His school, Ad Astra (“To the stars”), has only 31 students aged 7 to 14, mostly the children of SpaceX employees. The children learn maths, science and English, but Dahn says what makes the school different is its problem-solving classes.
“It’s a very passive education. It’s not active.”
At Ad Astra, the children are presented with real-world problems such as how to design a healthcare plan for veterans with a limited budget, or how to decide what kind of restaurant to lease out your building to if you want to create a neighbourhood that will enhance the value of the whole area.
Students use Excel and Google Sheets to analyse data and use algorithms to work through the effects of various options “while also having an appreciation of the limits of data”.
The problems are aimed at the predominant age group of 10 to 14, with slightly different problems for the 7 to 9 age group.
“Certainly with robotics and those sorts of things, younger students participate quite well,” Dahn said.
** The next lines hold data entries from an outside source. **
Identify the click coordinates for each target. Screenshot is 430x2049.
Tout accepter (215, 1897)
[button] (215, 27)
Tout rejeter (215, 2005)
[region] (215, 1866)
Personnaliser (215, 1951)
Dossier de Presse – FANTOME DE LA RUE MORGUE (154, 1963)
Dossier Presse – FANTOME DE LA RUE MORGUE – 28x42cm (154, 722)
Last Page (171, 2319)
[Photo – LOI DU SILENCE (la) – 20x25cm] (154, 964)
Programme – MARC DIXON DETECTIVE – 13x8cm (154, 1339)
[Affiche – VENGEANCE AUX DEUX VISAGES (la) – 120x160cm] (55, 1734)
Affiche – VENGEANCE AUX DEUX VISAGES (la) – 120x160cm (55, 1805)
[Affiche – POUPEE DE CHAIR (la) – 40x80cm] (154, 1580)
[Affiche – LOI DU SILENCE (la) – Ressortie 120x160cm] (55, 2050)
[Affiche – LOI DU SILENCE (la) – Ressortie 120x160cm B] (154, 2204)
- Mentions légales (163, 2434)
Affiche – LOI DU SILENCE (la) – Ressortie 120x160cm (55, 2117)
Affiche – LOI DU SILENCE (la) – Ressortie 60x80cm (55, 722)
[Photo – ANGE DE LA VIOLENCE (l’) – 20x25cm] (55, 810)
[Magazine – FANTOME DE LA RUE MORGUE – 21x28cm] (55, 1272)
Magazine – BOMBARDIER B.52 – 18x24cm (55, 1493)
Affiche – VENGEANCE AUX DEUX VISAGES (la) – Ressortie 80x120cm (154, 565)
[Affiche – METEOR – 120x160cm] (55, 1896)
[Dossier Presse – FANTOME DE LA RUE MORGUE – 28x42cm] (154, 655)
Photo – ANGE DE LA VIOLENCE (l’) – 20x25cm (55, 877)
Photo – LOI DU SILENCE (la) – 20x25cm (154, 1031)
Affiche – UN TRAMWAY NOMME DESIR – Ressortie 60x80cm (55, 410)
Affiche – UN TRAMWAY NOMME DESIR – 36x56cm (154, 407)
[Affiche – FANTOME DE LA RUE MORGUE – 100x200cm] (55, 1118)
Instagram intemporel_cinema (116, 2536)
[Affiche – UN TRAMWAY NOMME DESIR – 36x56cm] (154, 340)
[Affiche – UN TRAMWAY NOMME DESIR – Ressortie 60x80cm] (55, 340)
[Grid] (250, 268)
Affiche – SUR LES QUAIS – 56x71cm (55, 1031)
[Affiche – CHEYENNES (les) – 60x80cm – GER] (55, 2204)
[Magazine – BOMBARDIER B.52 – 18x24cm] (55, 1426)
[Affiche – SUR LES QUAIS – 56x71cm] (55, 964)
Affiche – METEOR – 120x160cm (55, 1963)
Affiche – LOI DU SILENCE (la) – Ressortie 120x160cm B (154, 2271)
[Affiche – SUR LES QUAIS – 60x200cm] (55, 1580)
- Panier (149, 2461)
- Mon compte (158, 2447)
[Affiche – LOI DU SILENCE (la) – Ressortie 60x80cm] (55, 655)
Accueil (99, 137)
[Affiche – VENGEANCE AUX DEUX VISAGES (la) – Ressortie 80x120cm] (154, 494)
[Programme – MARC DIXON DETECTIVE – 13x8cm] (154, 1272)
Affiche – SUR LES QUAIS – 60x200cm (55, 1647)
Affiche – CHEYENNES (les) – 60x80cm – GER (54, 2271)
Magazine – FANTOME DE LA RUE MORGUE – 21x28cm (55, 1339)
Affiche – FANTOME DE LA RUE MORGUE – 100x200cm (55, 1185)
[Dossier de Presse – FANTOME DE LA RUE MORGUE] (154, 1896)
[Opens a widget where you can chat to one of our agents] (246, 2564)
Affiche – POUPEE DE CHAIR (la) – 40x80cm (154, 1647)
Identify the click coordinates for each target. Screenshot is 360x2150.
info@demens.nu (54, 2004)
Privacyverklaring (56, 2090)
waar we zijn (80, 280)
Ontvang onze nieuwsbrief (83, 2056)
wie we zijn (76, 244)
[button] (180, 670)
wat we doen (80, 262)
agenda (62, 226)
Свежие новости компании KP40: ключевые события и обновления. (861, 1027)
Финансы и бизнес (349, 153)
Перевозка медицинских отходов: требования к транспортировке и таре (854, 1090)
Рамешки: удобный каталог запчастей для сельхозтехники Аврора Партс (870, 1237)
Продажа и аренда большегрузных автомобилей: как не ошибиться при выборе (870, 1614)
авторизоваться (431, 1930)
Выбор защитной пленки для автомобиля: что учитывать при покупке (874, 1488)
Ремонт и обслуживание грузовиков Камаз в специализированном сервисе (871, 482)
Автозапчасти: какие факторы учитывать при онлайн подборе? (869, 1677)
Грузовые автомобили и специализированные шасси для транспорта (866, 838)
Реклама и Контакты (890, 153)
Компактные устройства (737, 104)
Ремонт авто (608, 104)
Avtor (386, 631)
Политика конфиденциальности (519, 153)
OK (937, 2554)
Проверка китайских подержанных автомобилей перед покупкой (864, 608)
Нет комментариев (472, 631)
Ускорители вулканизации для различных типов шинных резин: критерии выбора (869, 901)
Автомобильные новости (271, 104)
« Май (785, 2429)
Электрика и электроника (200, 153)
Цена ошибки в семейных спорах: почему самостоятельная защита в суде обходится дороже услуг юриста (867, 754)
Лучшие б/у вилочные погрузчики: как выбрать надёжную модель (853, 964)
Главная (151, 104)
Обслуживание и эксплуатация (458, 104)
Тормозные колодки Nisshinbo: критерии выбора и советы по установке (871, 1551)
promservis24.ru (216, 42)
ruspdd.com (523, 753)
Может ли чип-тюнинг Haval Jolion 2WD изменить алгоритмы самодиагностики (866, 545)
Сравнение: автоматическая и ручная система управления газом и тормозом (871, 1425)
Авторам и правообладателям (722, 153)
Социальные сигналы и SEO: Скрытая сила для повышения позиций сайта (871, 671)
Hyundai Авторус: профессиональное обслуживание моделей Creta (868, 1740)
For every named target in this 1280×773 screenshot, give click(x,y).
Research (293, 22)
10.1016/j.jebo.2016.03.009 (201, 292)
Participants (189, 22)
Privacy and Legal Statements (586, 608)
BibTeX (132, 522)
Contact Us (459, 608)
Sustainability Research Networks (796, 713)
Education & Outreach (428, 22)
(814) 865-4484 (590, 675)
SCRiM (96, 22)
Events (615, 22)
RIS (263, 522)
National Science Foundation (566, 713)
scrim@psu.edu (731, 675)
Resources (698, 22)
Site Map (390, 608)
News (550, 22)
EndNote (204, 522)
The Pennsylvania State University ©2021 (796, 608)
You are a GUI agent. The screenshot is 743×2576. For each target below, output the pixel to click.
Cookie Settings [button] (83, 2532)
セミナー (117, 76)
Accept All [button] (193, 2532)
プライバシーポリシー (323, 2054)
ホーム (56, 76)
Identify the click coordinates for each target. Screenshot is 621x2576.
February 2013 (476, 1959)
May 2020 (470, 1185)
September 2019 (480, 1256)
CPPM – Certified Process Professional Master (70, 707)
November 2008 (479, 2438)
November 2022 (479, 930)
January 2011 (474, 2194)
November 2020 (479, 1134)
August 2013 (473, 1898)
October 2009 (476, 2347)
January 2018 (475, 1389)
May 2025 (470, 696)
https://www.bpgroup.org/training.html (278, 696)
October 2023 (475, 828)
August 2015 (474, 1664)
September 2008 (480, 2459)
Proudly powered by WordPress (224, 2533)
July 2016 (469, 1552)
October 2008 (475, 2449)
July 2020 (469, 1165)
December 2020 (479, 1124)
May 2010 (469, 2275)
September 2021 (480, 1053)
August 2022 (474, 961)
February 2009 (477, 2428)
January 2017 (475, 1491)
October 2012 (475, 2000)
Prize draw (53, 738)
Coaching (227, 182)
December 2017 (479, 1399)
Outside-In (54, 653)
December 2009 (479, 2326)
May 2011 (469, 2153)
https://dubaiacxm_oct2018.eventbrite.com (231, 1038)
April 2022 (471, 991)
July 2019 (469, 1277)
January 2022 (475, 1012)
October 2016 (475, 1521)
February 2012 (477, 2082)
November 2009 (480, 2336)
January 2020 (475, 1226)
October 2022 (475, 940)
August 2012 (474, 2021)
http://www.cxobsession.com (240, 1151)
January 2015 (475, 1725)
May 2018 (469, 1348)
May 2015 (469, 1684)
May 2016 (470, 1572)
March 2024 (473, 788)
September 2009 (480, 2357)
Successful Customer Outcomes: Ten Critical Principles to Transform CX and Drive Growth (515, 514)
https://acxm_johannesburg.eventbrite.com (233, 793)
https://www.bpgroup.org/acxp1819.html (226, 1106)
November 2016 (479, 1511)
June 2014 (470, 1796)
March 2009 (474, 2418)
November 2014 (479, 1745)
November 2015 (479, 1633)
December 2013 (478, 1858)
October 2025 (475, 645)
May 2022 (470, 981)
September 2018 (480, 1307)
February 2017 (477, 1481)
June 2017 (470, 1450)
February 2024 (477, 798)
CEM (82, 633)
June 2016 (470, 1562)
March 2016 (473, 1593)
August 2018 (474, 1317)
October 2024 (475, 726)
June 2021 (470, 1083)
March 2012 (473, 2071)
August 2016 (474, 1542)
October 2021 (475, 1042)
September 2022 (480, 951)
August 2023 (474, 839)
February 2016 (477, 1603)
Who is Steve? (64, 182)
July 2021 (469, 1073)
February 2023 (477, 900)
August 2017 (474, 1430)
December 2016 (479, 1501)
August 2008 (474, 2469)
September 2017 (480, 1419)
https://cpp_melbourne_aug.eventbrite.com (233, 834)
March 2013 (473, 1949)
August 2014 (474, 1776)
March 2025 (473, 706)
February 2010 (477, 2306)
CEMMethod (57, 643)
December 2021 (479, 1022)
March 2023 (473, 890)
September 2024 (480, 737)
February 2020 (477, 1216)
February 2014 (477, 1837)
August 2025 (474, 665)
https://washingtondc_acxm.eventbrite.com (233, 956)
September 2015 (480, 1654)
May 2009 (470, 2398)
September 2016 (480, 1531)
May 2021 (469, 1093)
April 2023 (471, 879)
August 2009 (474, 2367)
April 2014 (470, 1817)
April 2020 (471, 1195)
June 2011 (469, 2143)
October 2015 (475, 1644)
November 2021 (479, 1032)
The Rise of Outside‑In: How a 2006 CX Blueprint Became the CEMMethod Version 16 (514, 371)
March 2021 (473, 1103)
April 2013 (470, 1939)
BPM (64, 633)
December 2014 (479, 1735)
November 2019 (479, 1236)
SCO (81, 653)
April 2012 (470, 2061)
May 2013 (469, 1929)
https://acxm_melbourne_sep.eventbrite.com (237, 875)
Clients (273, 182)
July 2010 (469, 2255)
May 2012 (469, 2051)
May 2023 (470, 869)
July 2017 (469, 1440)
Dahn began his teaching career working from 2008 to 2012 for Teach for America, a charity that puts new graduates from top US colleges into schools in low-income areas. Although Ad Astra now serves only an elite, and is totally funded by Musk, Dahn says he believes the same approach could work for all children.
“I think, for all students, part of their day should be engaged in meaningful conversations about these problems that will be facing their generation,” he said. “It’s important to grapple with these problems as early as possible.”
The organiser of the Auckland conference, Paul Blackman, said recent discoveries in neuroscience showed that developing the “executive function” part of the brain, which deals with planning, makes the most difference to a person’s success in life.
A famous study of 1000 people born in Dunedin in 1972-73 found that children with more self-control enjoyed more health and wealth in adulthood.
“Self-control is about planning. High-level executive function is about planning and goal-setting,” Blackman said.
He said teachers and parents could help children to develop executive function, overriding more primitive instincts such as “fight or flight”, by ensuring that children’s lives were predictable, guided by strong relationships and anchored by physical affection.